Having read the entries, repeat all of them exactly.

SUPPLIED DATA

┄┄┄┄┄┄┄┄┄┄

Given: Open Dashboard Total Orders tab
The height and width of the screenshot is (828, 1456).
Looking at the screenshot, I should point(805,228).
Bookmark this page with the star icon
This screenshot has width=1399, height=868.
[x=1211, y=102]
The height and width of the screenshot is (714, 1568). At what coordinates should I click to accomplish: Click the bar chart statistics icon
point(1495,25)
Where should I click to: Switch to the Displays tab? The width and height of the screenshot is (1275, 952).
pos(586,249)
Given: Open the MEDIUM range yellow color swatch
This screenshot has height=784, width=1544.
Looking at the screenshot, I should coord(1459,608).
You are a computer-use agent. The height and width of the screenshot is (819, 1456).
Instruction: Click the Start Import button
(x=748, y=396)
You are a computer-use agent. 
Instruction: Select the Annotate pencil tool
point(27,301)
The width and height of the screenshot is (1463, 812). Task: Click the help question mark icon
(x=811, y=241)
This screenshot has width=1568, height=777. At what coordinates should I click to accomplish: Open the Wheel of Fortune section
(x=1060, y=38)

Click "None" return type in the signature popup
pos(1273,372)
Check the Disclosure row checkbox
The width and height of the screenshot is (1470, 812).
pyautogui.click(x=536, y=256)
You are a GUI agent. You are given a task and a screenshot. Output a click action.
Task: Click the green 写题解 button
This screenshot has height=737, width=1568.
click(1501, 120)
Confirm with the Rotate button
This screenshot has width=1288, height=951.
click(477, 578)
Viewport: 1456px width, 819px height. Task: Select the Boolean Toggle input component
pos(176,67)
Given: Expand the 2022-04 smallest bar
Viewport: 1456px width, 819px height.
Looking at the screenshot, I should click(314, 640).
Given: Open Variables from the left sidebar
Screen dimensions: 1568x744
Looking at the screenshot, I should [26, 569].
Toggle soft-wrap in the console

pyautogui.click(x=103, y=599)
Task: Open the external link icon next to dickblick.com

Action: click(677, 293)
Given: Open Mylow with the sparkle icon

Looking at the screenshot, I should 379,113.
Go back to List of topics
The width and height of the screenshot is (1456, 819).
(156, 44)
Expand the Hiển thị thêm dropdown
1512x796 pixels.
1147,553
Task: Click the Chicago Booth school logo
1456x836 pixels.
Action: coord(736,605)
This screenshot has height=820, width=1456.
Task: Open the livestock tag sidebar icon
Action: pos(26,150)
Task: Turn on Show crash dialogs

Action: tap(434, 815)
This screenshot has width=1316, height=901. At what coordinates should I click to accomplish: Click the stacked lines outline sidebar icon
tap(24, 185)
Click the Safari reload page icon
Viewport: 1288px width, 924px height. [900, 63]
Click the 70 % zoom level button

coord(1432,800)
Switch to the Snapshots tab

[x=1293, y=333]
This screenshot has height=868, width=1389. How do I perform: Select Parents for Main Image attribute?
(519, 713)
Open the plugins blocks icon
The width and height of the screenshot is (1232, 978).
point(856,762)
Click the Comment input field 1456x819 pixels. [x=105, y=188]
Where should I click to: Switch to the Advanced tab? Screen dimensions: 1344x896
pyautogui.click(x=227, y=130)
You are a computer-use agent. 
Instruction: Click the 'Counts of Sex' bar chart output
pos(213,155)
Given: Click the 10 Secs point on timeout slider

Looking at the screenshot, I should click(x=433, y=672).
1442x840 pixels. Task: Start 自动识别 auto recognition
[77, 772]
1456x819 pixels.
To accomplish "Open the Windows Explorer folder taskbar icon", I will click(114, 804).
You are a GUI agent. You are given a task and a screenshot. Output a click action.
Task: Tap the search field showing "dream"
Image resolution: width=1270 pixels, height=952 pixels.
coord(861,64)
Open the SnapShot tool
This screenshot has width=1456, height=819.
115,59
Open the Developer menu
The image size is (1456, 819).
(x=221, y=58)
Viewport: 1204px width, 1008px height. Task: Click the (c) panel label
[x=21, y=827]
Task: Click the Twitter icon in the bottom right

┄┄┄┄┄┄┄┄┄┄

RESPONSE FOR THIS EXERCISE
Given: Open Dashboard Total Orders tab
The height and width of the screenshot is (828, 1456).
Looking at the screenshot, I should point(805,228).
Bookmark this page with the star icon
This screenshot has width=1399, height=868.
[x=1211, y=102]
The height and width of the screenshot is (714, 1568). At what coordinates should I click to accomplish: Click the bar chart statistics icon
point(1495,25)
Where should I click to: Switch to the Displays tab? The width and height of the screenshot is (1275, 952).
pos(586,249)
Given: Open the MEDIUM range yellow color swatch
This screenshot has height=784, width=1544.
Looking at the screenshot, I should coord(1459,608).
You are a computer-use agent. The height and width of the screenshot is (819, 1456).
Instruction: Click the Start Import button
(x=748, y=396)
You are a computer-use agent. 
Instruction: Select the Annotate pencil tool
point(27,301)
The width and height of the screenshot is (1463, 812). Task: Click the help question mark icon
(x=811, y=241)
This screenshot has width=1568, height=777. At what coordinates should I click to accomplish: Open the Wheel of Fortune section
(x=1060, y=38)

Click "None" return type in the signature popup
pos(1273,372)
Check the Disclosure row checkbox
The width and height of the screenshot is (1470, 812).
pyautogui.click(x=536, y=256)
You are a GUI agent. You are given a task and a screenshot. Output a click action.
Task: Click the green 写题解 button
This screenshot has height=737, width=1568.
click(1501, 120)
Confirm with the Rotate button
This screenshot has width=1288, height=951.
click(477, 578)
Viewport: 1456px width, 819px height. Task: Select the Boolean Toggle input component
pos(176,67)
Given: Expand the 2022-04 smallest bar
Viewport: 1456px width, 819px height.
Looking at the screenshot, I should click(314, 640).
Given: Open Variables from the left sidebar
Screen dimensions: 1568x744
Looking at the screenshot, I should [26, 569].
Toggle soft-wrap in the console

pyautogui.click(x=103, y=599)
Task: Open the external link icon next to dickblick.com

Action: click(677, 293)
Given: Open Mylow with the sparkle icon

Looking at the screenshot, I should 379,113.
Go back to List of topics
The width and height of the screenshot is (1456, 819).
(156, 44)
Expand the Hiển thị thêm dropdown
1512x796 pixels.
1147,553
Task: Click the Chicago Booth school logo
1456x836 pixels.
Action: coord(736,605)
This screenshot has height=820, width=1456.
Task: Open the livestock tag sidebar icon
Action: pos(26,150)
Task: Turn on Show crash dialogs

Action: tap(434, 815)
This screenshot has width=1316, height=901. At what coordinates should I click to accomplish: Click the stacked lines outline sidebar icon
tap(24, 185)
Click the Safari reload page icon
Viewport: 1288px width, 924px height. [900, 63]
Click the 70 % zoom level button

coord(1432,800)
Switch to the Snapshots tab

[x=1293, y=333]
This screenshot has height=868, width=1389. How do I perform: Select Parents for Main Image attribute?
(519, 713)
Open the plugins blocks icon
The width and height of the screenshot is (1232, 978).
point(856,762)
Click the Comment input field 1456x819 pixels. [x=105, y=188]
Where should I click to: Switch to the Advanced tab? Screen dimensions: 1344x896
pyautogui.click(x=227, y=130)
You are a computer-use agent. 
Instruction: Click the 'Counts of Sex' bar chart output
pos(213,155)
Given: Click the 10 Secs point on timeout slider

Looking at the screenshot, I should click(x=433, y=672).
1442x840 pixels. Task: Start 自动识别 auto recognition
[77, 772]
1456x819 pixels.
To accomplish "Open the Windows Explorer folder taskbar icon", I will click(114, 804).
You are a GUI agent. You are given a task and a screenshot. Output a click action.
Task: Tap the search field showing "dream"
Image resolution: width=1270 pixels, height=952 pixels.
coord(861,64)
Open the SnapShot tool
This screenshot has width=1456, height=819.
115,59
Open the Developer menu
The image size is (1456, 819).
(x=221, y=58)
Viewport: 1204px width, 1008px height. Task: Click the (c) panel label
[x=21, y=827]
Task: Click the Twitter icon in the bottom right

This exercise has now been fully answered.